As researchers from MalwareBytes note, crooks are apparently impersonating Apple's legitimate remote technician service, which is used by customers when they need some sort of support with their device.
First, malicious adverts—otherwise known as malvertising—pop up in a target's browsing session. Malvertising is typically delivered when a hacker uploads a malware laden piece of content to a legitimate ad network, which then pumps the advert onto websites. The practice has recently targeted some of the most popular sites on the web, including the Daily Mail and Forbes.
These adverts tell the target that their machine is under threat, and requires the attention of an Apple technician. The victim then rings the phone number provided, and the scammer tells them to go to a certain domain.
Usually, Apple customers might decide to head over to the legitimate site https://ara.apple.com, where customers sign up for a secure session with an Apple employee, who then guides them through whatever trouble they're having.
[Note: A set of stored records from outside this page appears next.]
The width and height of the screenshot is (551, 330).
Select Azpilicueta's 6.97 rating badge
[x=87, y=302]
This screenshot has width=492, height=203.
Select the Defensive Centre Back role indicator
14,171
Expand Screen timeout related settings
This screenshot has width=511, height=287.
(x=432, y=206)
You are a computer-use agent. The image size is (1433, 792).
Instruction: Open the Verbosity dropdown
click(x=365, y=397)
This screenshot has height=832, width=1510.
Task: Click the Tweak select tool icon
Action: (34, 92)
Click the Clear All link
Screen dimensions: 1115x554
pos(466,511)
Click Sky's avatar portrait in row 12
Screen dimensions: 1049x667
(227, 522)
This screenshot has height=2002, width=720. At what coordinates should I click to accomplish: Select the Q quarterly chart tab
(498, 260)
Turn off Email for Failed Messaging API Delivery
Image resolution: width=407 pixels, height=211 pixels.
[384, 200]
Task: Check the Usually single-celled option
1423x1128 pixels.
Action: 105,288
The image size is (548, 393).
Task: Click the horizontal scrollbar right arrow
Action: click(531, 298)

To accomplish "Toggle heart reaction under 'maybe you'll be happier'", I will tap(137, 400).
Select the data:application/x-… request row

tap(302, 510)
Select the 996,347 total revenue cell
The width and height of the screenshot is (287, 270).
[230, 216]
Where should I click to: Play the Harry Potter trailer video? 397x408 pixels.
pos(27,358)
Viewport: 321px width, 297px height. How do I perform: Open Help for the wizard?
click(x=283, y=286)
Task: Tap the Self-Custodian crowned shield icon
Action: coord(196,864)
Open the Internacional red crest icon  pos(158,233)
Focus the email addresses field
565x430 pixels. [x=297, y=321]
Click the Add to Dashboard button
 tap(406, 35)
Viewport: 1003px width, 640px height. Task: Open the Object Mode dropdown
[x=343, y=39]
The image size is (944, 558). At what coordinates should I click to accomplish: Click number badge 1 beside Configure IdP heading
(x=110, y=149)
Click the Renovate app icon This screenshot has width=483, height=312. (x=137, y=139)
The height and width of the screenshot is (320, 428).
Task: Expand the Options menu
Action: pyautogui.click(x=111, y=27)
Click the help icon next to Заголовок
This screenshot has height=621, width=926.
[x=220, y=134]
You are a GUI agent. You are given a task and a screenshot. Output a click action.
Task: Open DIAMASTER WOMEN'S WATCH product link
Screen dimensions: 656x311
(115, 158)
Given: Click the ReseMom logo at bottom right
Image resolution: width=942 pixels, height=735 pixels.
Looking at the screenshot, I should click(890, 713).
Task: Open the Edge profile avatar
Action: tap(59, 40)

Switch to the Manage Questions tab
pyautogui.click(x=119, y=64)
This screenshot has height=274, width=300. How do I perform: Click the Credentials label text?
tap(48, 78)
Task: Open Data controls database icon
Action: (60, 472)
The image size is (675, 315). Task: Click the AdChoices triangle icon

But, these cybercriminals registered their own, incredibly similar domain to trick those not particularly paying attention: ara-apple.com.
Here, victims are directed to download different pieces of software that will allow the technician to connect to their computer.
"Those are downloaded and hyperlinked from the official [repositories]. They use the free versions which are harder to trace back," Jérôme Segura, senior security researcher at MalwareBytes, told Motherboard in a Twitter direct message
From here, it's a simple case of convincing the likely-paranoid victim to pay for the technician's services.
"The primary goal is to extort money by showing made up errors once they are remoted into the people's computers," Segura continued. "Scared victims will often comply and pay between $200 and $500 for bogus support packages."
Scams where crooks pretend to be computer technicians are already established, and are commonly carried out over the phone. But this is a new twist on the classic, and interestingly piggy-backing off of the reputation of a legitimate remote access service.
As MalwareBytes write, "Remember that Apple would never use such methods to have you call them or would never call you directly either."